- [PROBLEM DESCRIPTION] After dropping the pictures, give again exactly the lines of the data from its first line through the line with "This screenshot has height=819, width=1456.", which is included as well.

- [Collected data entries]
· · ·

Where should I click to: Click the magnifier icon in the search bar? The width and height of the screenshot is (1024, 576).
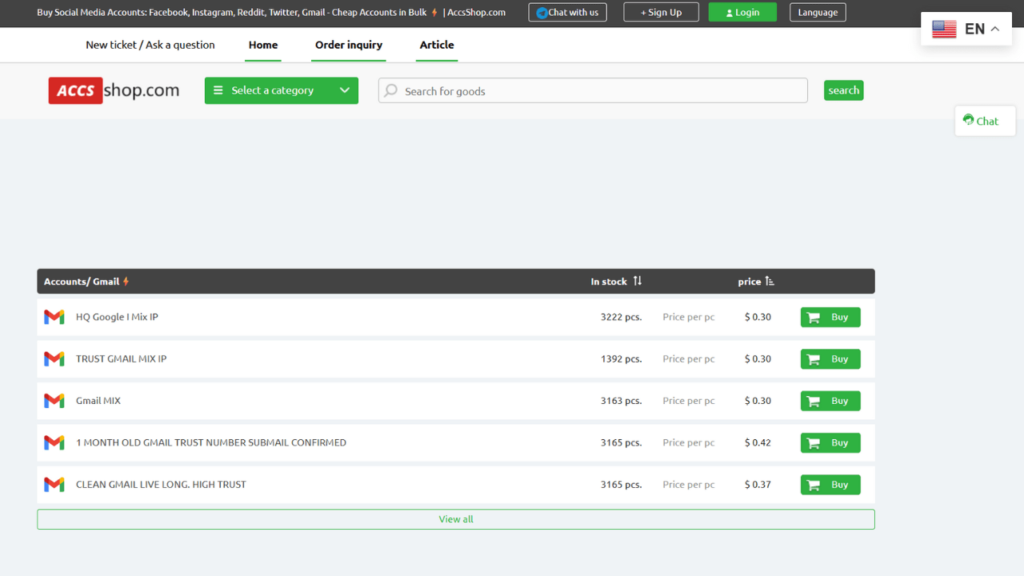[x=390, y=90]
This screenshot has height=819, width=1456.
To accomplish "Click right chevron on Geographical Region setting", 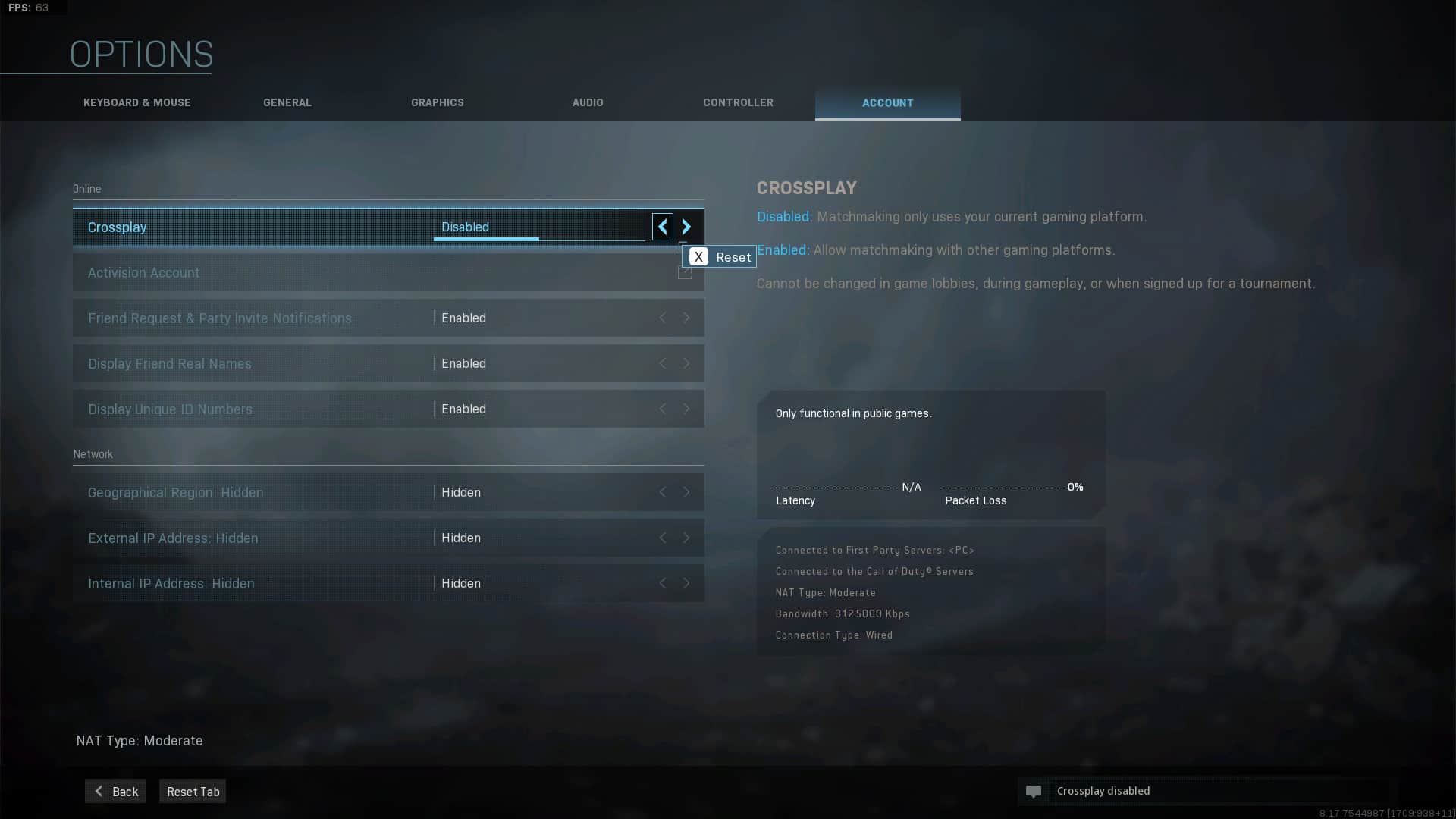I will (686, 491).
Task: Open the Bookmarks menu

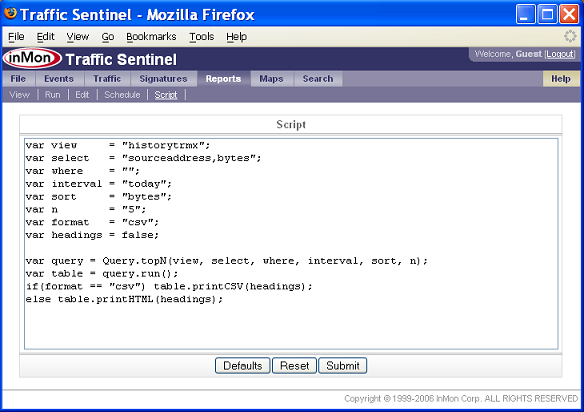Action: click(151, 37)
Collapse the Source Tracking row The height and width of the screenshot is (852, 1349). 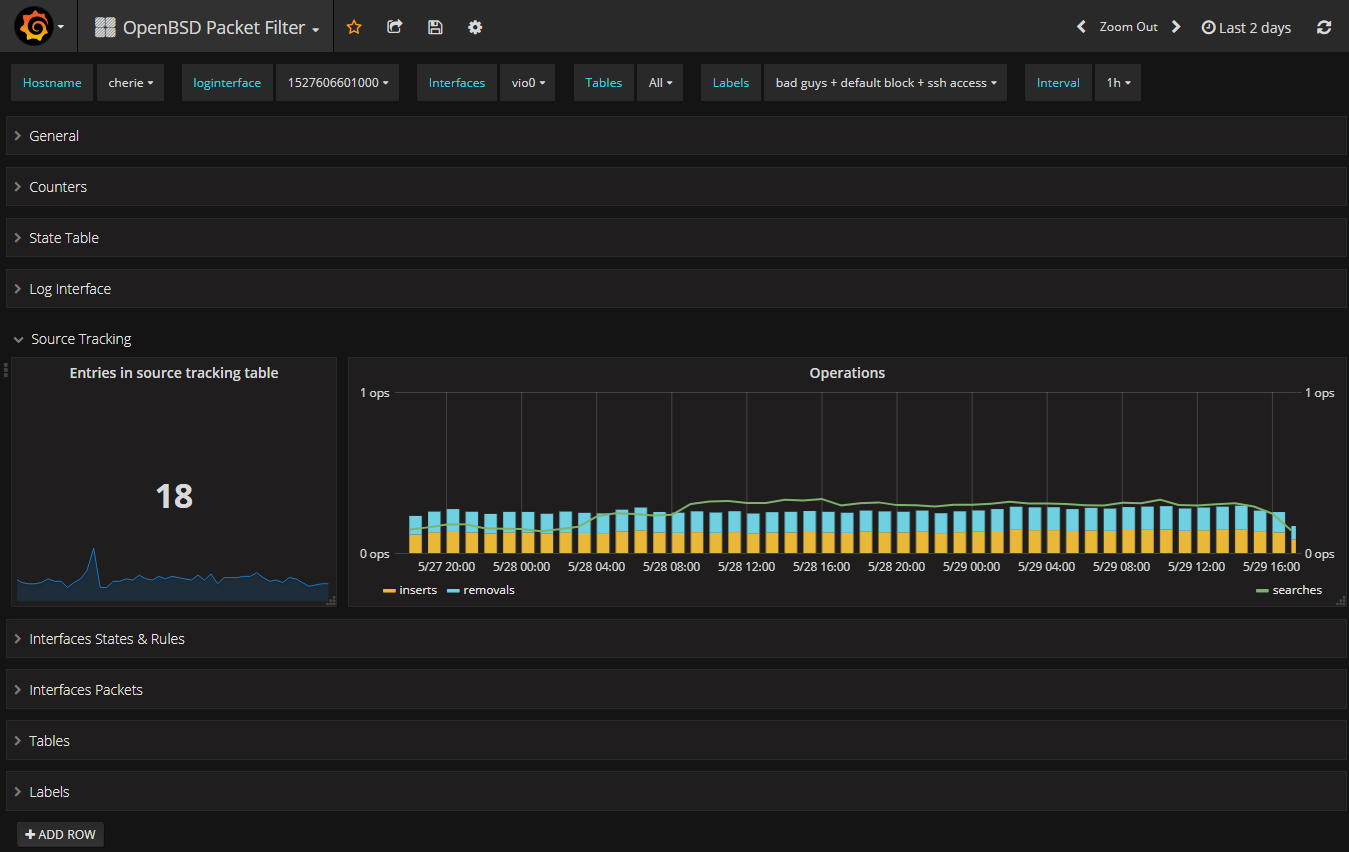coord(80,339)
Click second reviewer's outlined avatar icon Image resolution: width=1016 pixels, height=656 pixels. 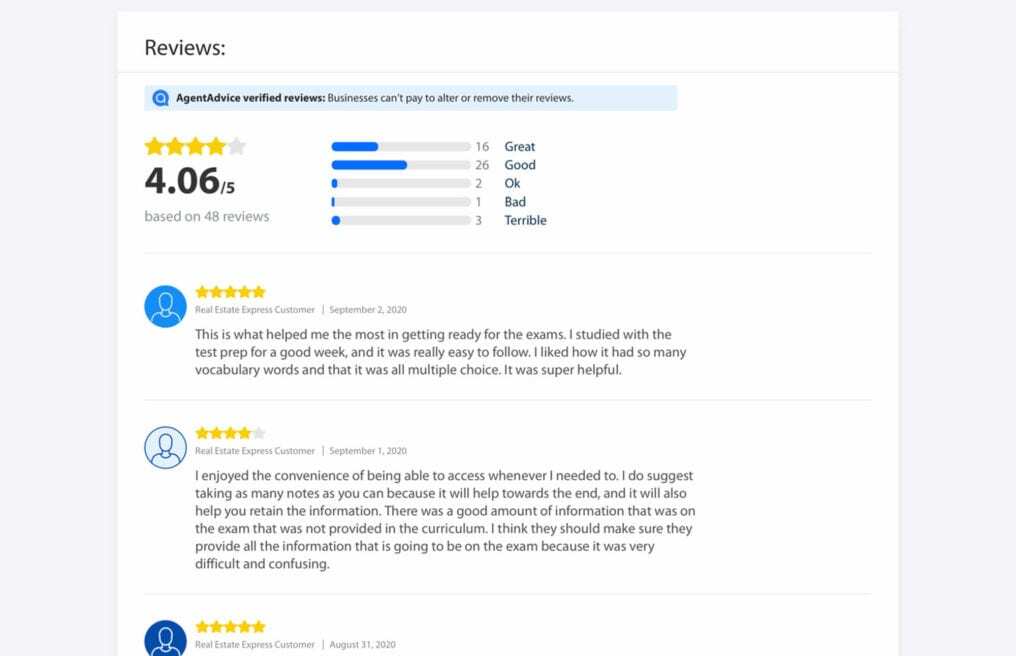(x=165, y=447)
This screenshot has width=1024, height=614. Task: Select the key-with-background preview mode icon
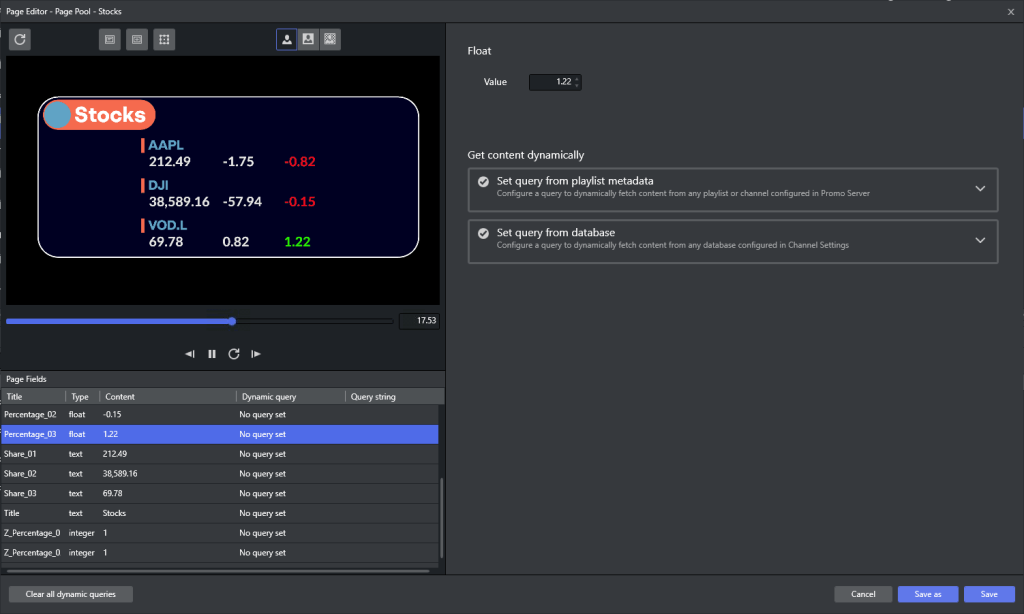tap(308, 40)
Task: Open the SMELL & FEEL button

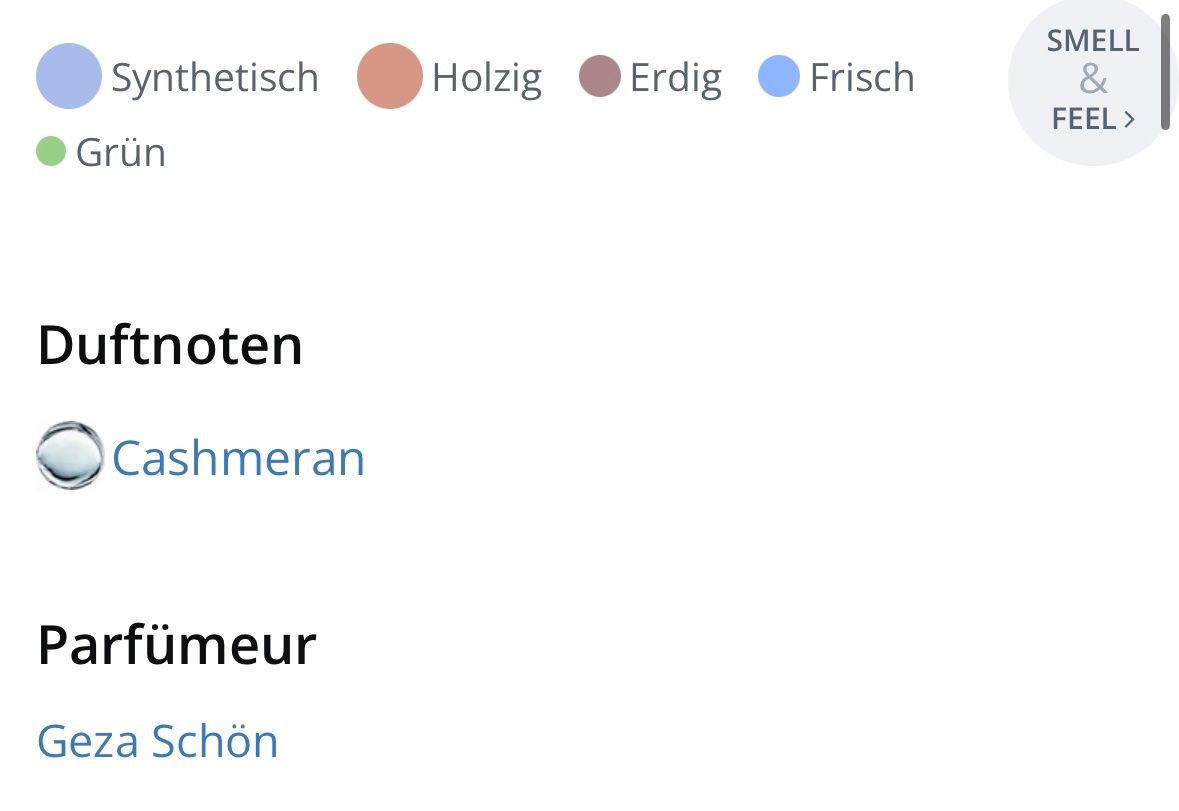Action: coord(1091,80)
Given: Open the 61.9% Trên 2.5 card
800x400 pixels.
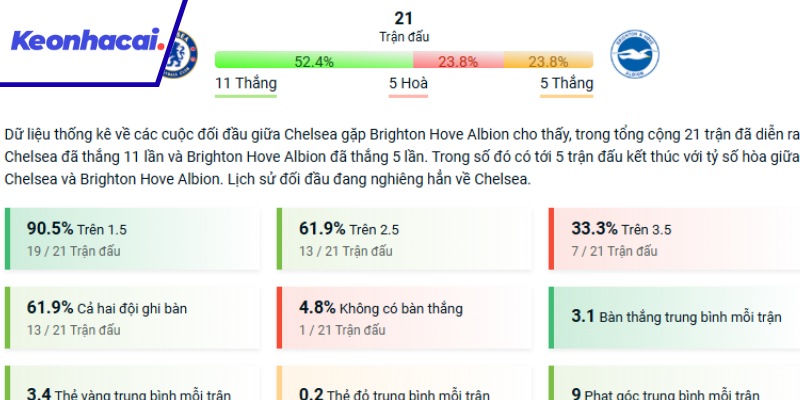Looking at the screenshot, I should click(403, 239).
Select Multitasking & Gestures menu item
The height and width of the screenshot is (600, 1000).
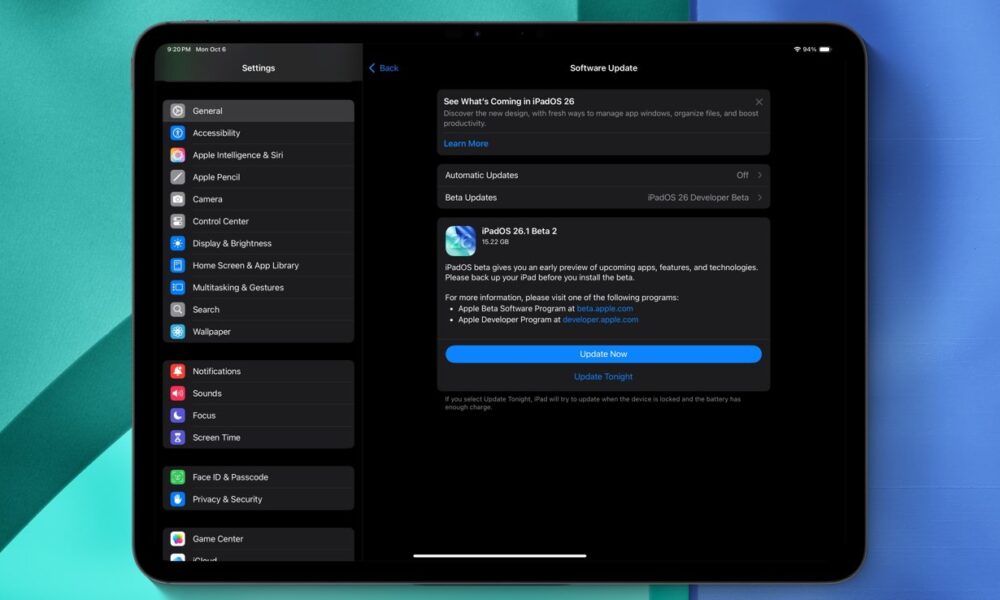click(x=238, y=287)
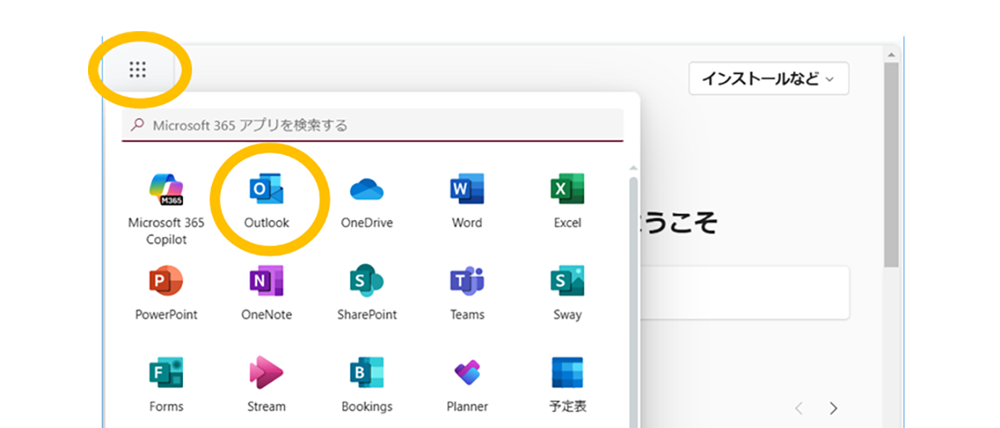The width and height of the screenshot is (1000, 428).
Task: Open Microsoft Forms app
Action: (x=166, y=374)
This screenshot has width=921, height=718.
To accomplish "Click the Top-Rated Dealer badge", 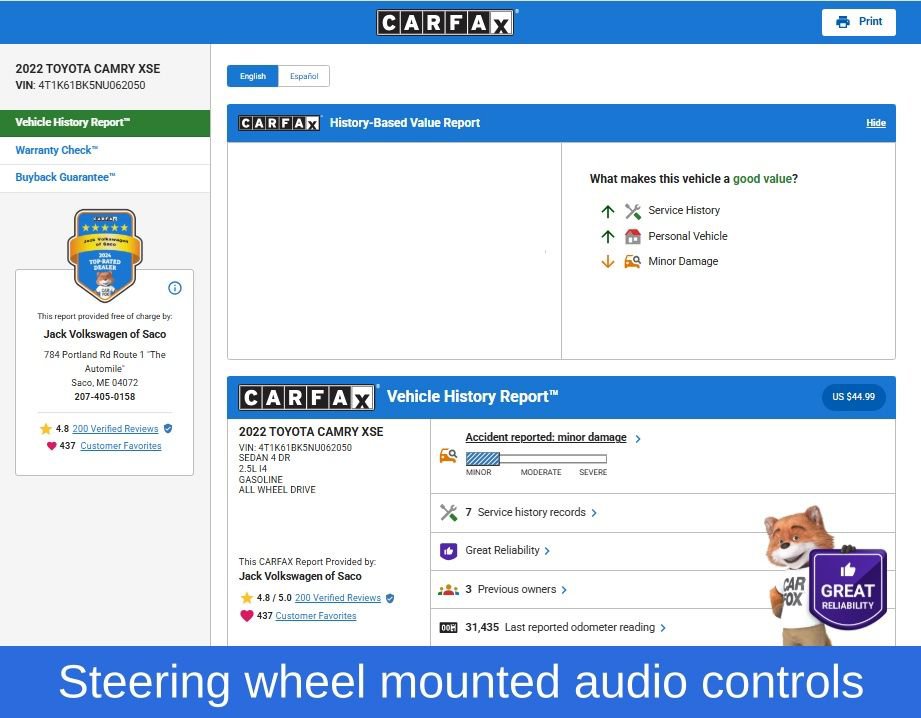I will coord(104,254).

· · ·

- [RESPONSE AREA]
Where should I click to: Click the magnifier icon in the search bar? The width and height of the screenshot is (1024, 576).
[x=390, y=90]
This screenshot has height=819, width=1456.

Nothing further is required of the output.